What the task requires: Search the records for the line with "The height and". Output that line and each line after it, exactly, and stop at the end; omit pictures.

(Excerpts from a dataset)
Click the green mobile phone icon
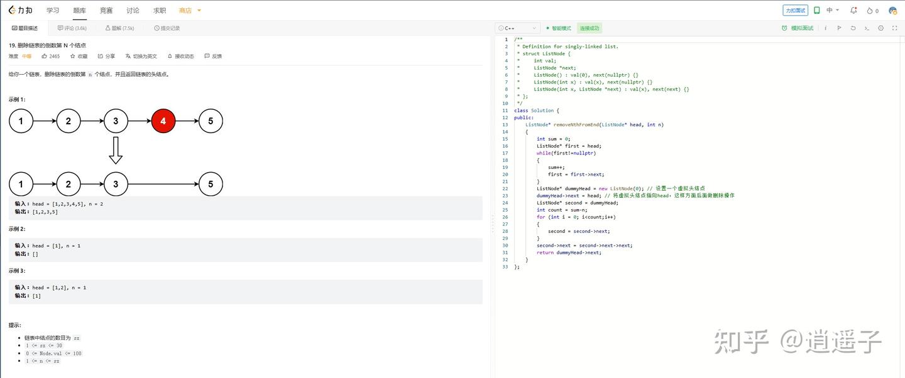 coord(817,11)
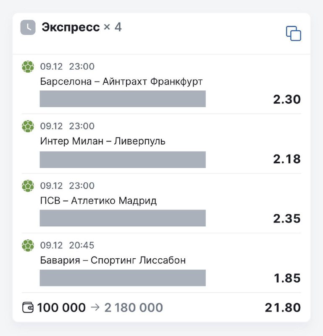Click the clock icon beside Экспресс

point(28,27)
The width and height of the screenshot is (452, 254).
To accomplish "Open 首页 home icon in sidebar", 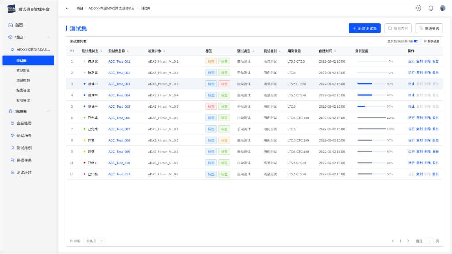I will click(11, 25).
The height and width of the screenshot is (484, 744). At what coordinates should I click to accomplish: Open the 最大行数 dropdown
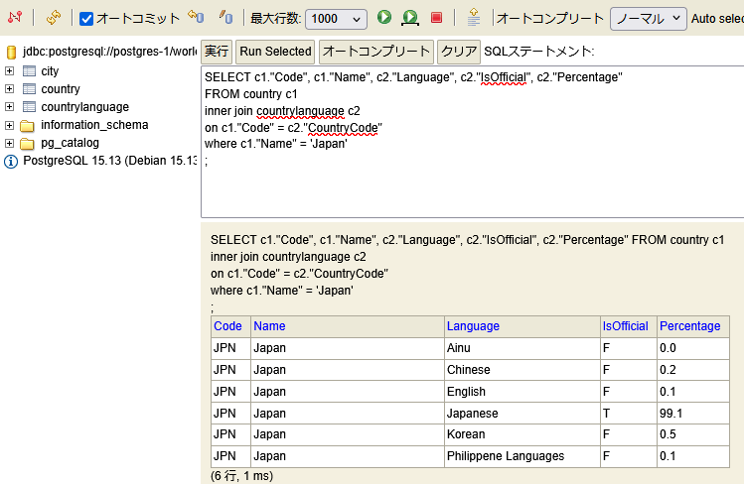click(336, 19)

Response below:
The height and width of the screenshot is (484, 744). At what coordinates should I click to accomplish: Open the 最大行数 dropdown
click(336, 19)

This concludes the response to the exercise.